A feature can have more than one geometry and hence will have more than one reconstructed geometry.

for feature_reconstructed_geometry in feature_reconstructed_geometries:
Calculate the minimum distance from the point to a reconstructed feature geometry using pygplates.GeometryOnSphere.distance().
min_distance_to_all_features is specified as the distance threshold since we’re only interested in geometries that are nearer than the closest geometry encountered so far.
min_distance_to_feature = pygplates.GeometryOnSphere.distance(
        point,
        feature_reconstructed_geometry.get_reconstructed_geometry(),
        min_distance_to_all_features)
If None was returned then the distance was greater than min_distance_to_all_features.
So a valid returned value means the current geometry is the nearest geometry encountered so far.
In this case we record the nearest feature and the new minimum distance.
if min_distance_to_feature is not None:
    min_distance_to_all_features = min_distance_to_feature
    nearest_feature = feature

Once we’ve tested all features (if any were in the file) we print out the nearest feature and its (minimum) distance to the point.

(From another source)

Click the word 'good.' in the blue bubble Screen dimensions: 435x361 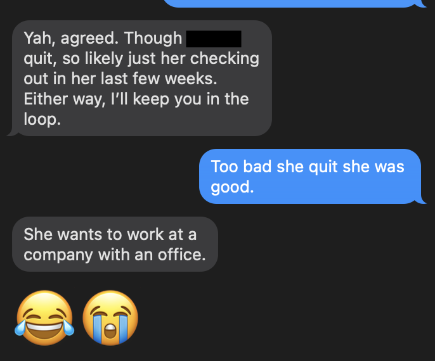pos(232,187)
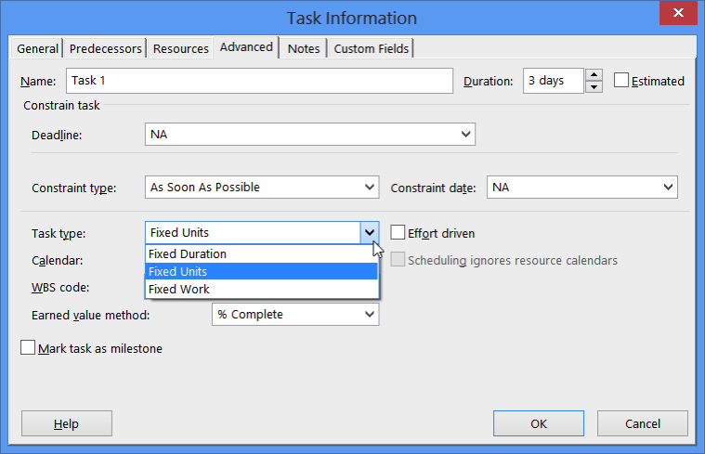705x454 pixels.
Task: Click the OK button
Action: [x=539, y=423]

if nearest_feature is not None:
    print "The nearest feature, to point %s, has feature ID %s and a minimum distance of %fkms" % (
            point.to_lat_lon(),
            nearest_feature.get_feature_id(),
            min_distance_to_all_features * pygplates.Earth.mean_radius_in_kms)

Advanced

If we also want to find the nearest position on the nearest feature then we can specify return_closest_positions as True when calculating the geometry distance:

nearest_point_on_nearest_feature = None

...

min_distance_to_feature_and_closest_positions = pygplates.GeometryOnSphere.distance(
        point,
        feature_reconstructed_geometry.get_reconstructed_geometry(),
        min_distance_to_all_features,
        return_closest_positions=True)
When return_closest_positions is True the distance function returns a 3-tuple of (distance, closest point on geometry1, closest point on geometry2).
If the geometry distance is below the threshold then we can extract that tuple into its individual elements.
if min_distance_to_feature_and_closest_positions is not None:
    min_distance_to_all_features, _, nearest_point_on_nearest_feature = min_distance_to_feature_and_closest_positions
    nearest_feature = feature
…where the _ is just a placeholder to ignore the second element of the tuple returned by the distance function.
We ignore it because it’s the closest distance to the test point which is just the test point itself. And we are only interested in the closest point on the feature’s geometry.